MOSCOW, July 17 (Itar-Tass) —— How soon would it be possible to add to the the injectable form of insulin the form for inhalation? The answer will be clear after the international tests, which are being finalized at several clinical centers in Russia, including in the endocrinology clinic of the First Moscow State Medical University named after Sechenov.
Attempts to replace insulin injections with more simple and convenient tablets or inhalation forms have been made repeatedly throughout the world - actually, immediately after the drug was introduced, but still they have not broght any positive result.
Now, the University and some local hospitals have announced enrollment of patients with diabetes of the first and second types to participate in an international clinical trial of a new inhaled insulin.
This would be the third stage of the continuous work, head of the research team, PhD, the University’s Assistant Professor of Endocrinology Maria Pavlova said.
Beginning from 2007, the second phase of work, the Department of Endocrinology and other clinical centres in Russia have been participating in trials of Technosphere drug produced by MannKind. The result of the second phase of research, which involved patients with diabetes, was: inhalation form of insulin is possible, doctors say it "works".

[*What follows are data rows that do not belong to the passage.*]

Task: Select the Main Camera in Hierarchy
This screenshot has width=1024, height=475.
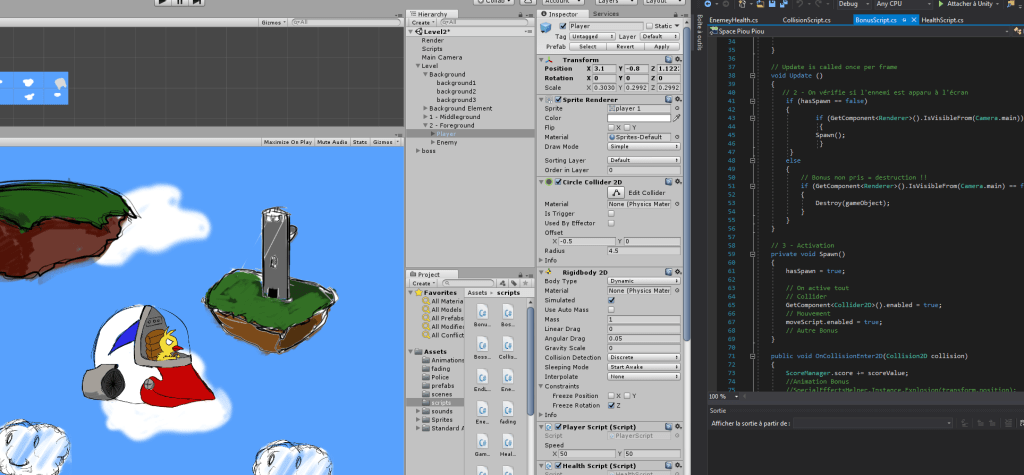Action: 441,57
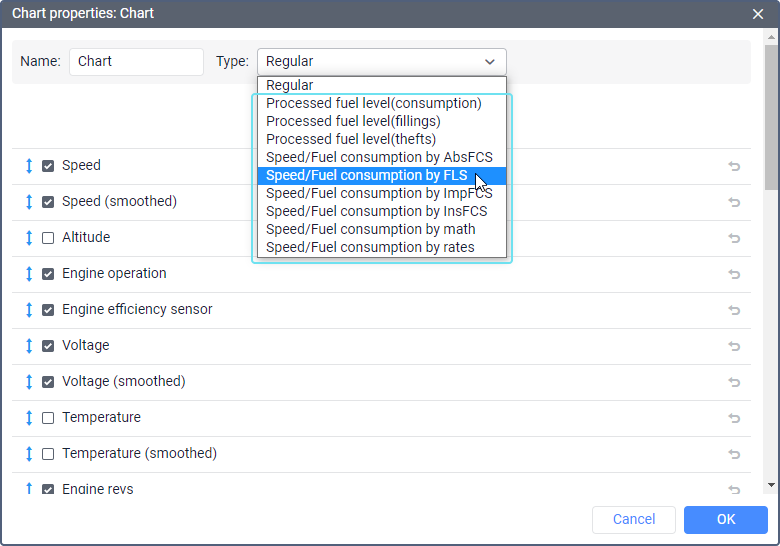Screen dimensions: 780x546
Task: Click the reset arrow on Speed row
Action: [734, 166]
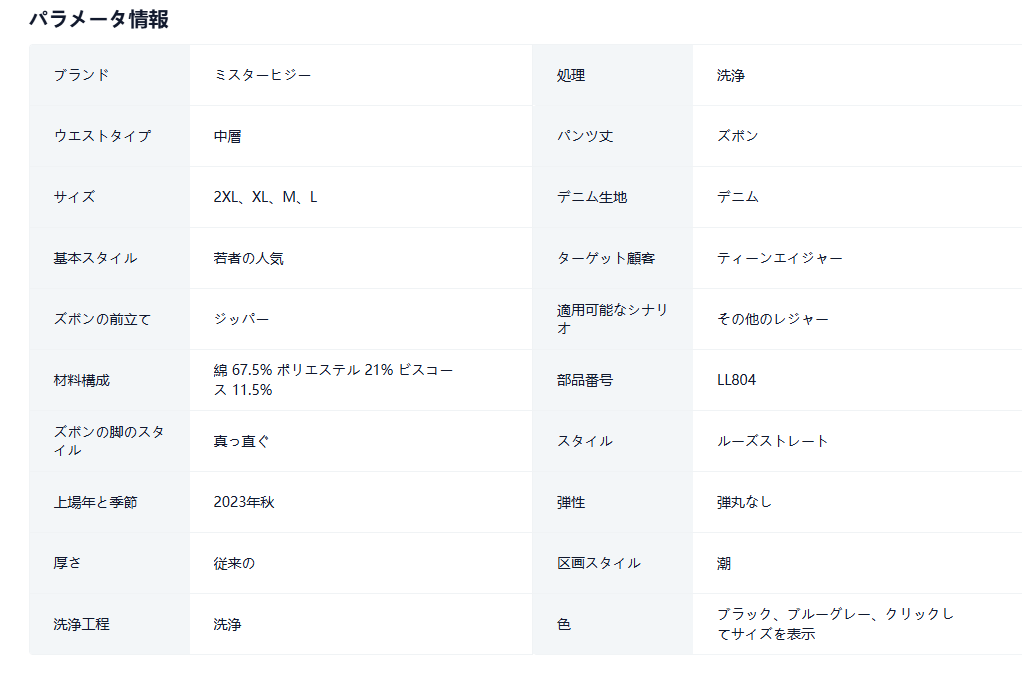Click the パラメータ情報 section heading
The width and height of the screenshot is (1022, 678).
point(98,19)
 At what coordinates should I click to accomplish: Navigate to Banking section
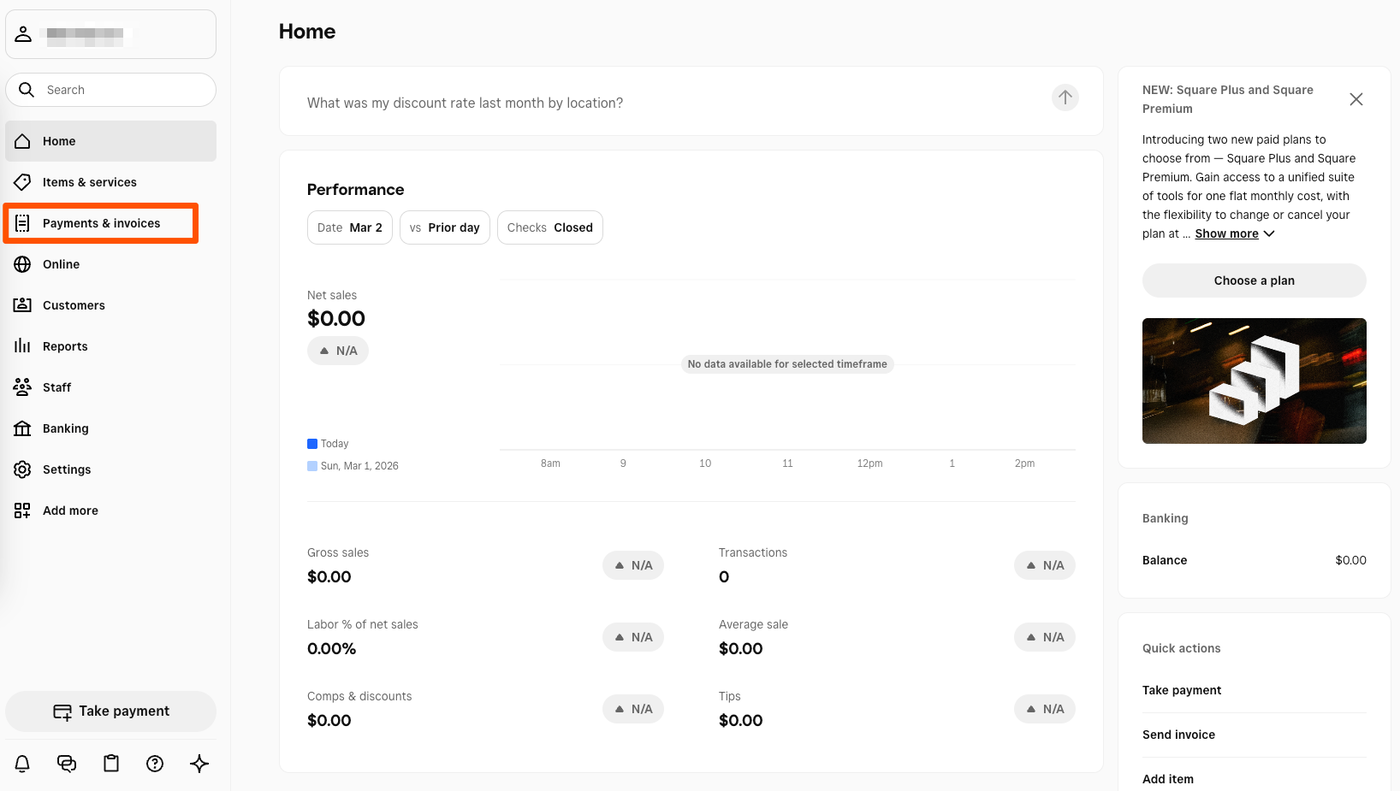coord(65,428)
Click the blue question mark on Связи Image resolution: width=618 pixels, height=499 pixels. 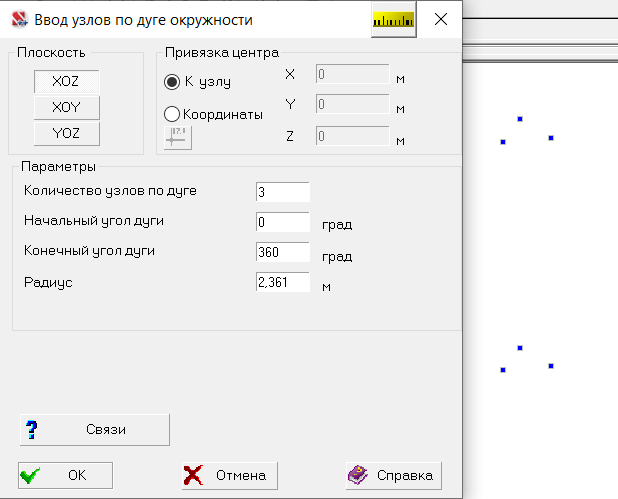pos(32,430)
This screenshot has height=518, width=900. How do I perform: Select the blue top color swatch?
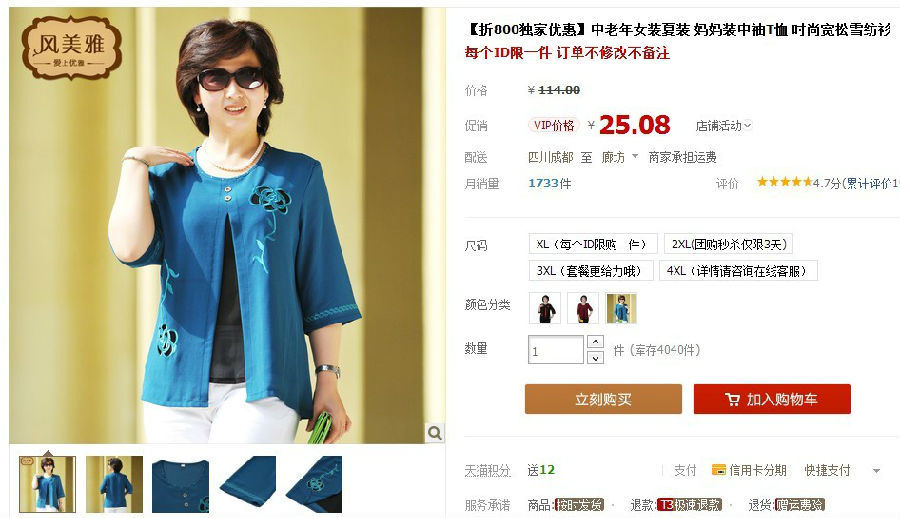pyautogui.click(x=621, y=308)
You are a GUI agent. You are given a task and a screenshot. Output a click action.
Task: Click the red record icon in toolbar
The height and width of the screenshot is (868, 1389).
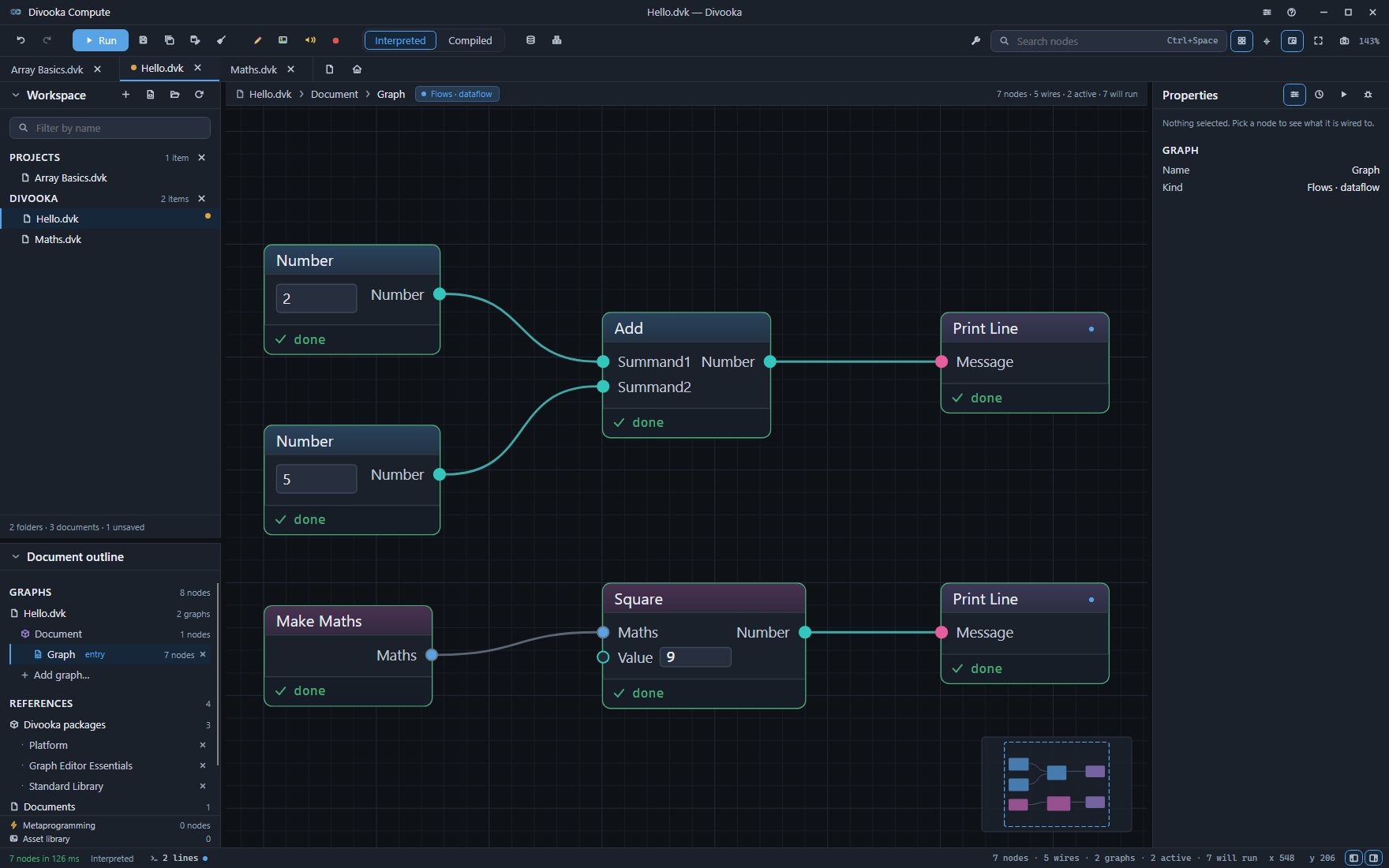pos(335,40)
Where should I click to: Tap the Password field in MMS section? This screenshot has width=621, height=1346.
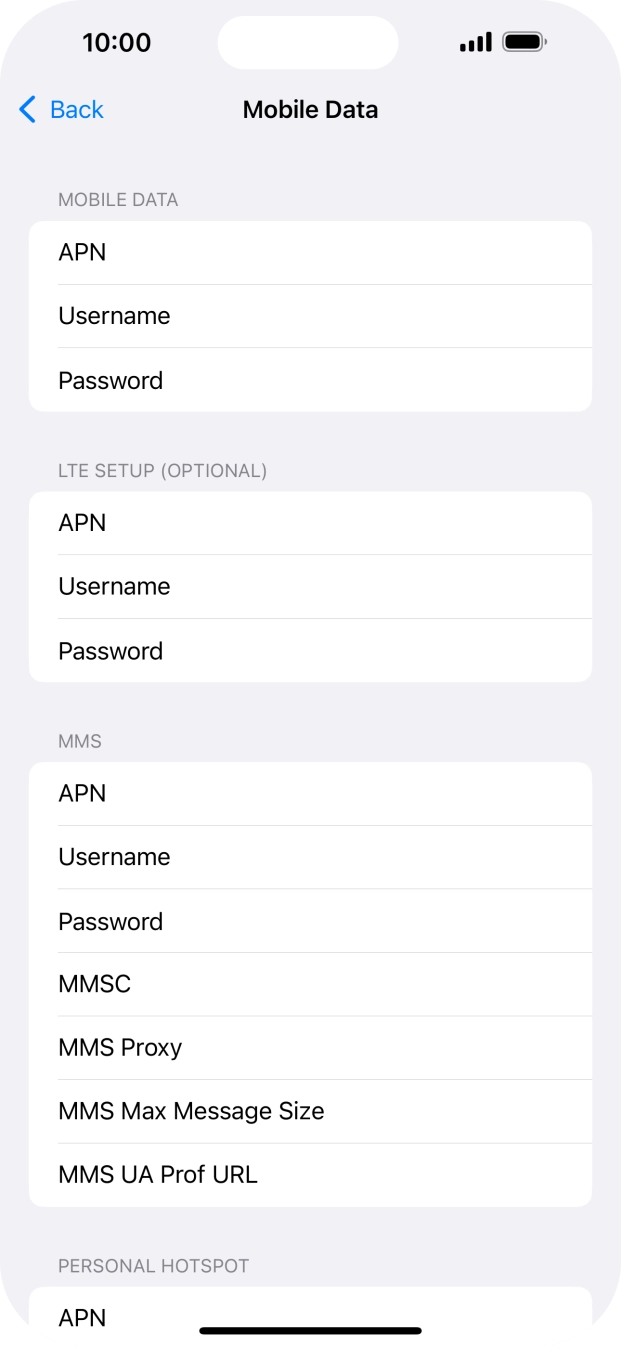[310, 921]
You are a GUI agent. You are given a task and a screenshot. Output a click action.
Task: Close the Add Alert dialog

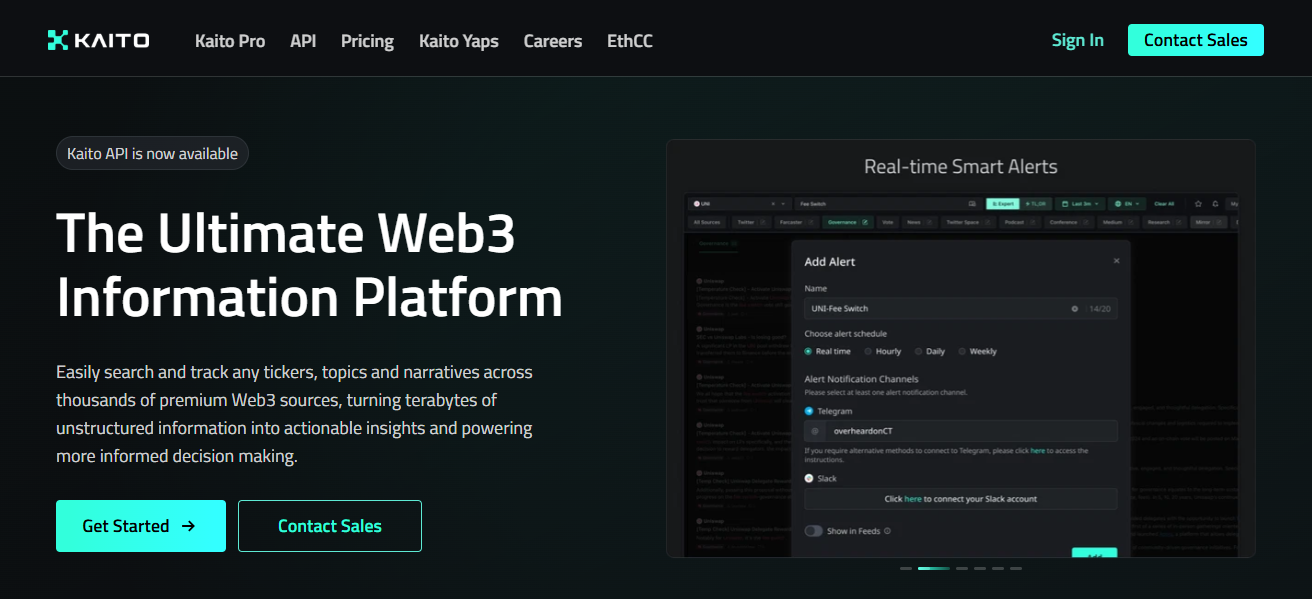click(1116, 261)
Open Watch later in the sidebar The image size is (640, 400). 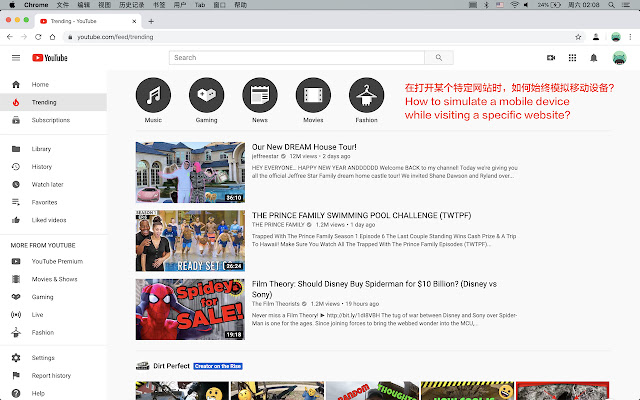47,184
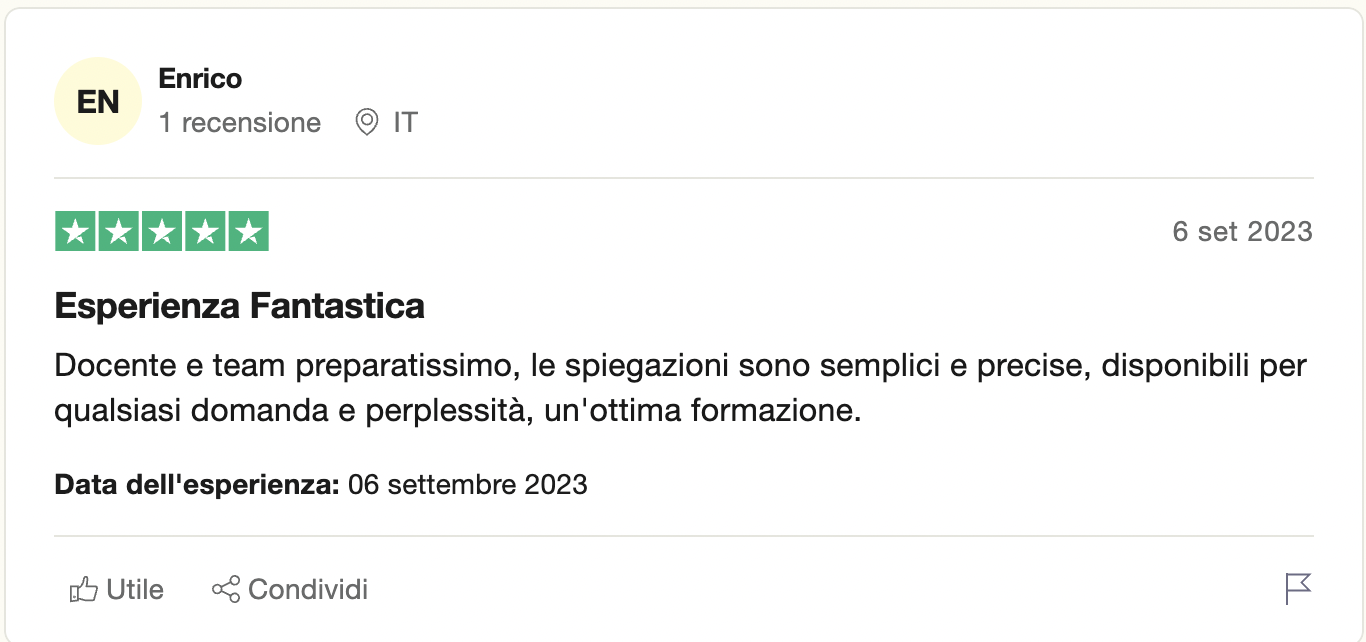Click the "6 set 2023" review date
Image resolution: width=1366 pixels, height=642 pixels.
click(x=1242, y=232)
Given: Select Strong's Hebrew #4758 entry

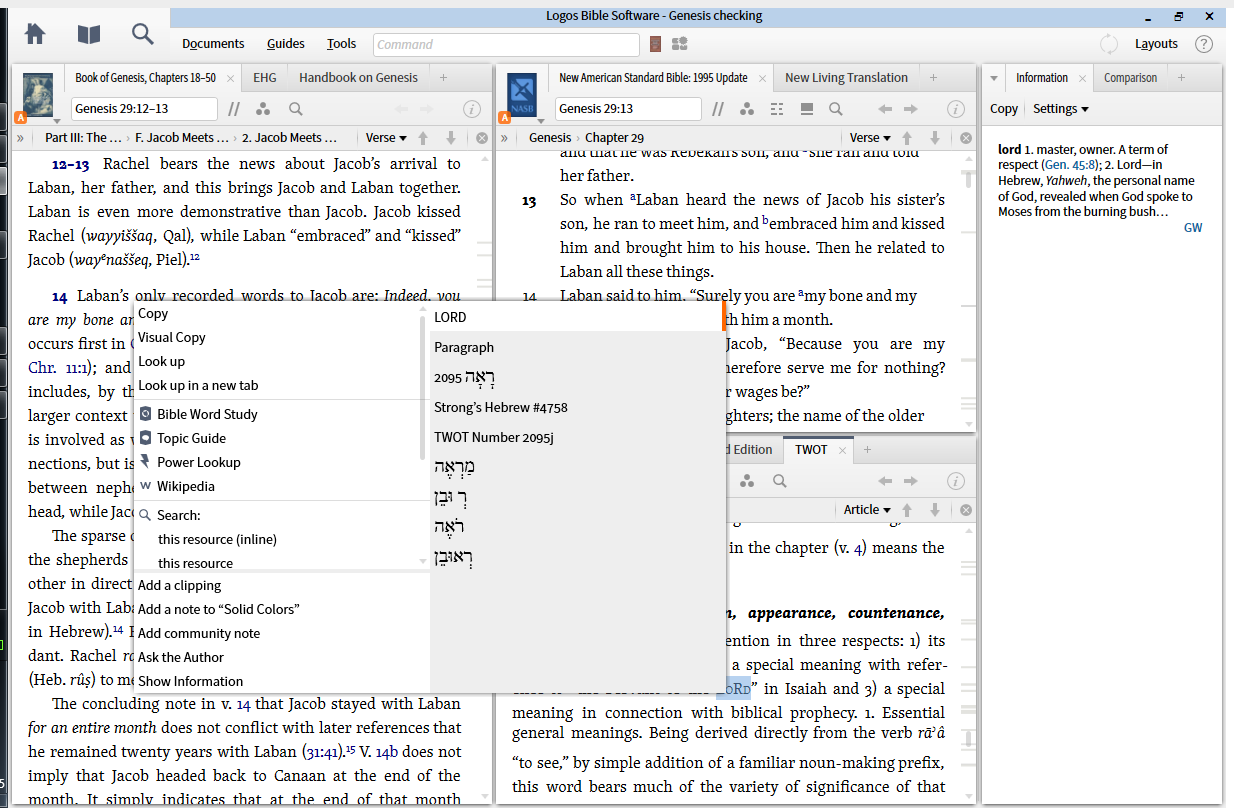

The current, third, phase of research is a pre-registration stage. Its goal is to understand the real efficacy and safety of the drug. To do this, they select to the group patients who do not smoke, do not have complications and who observe strictly the regime of taking the drug.
"The scale of such research tolday is global: not a single country is able to defeat diabetes," Pavlova said. According to the World Health Organization, more than 346 million people throughout the world suffer from it. "Therefore, any attempt to make life for these people easier is noble."
The fact Russian scientists participate in an international clinical trial of the level confirms the credibility of the Russian school of research recognized by the world scientific community, she said. "If the drug "works," it will give easier lives to many Russians," Pavlova said.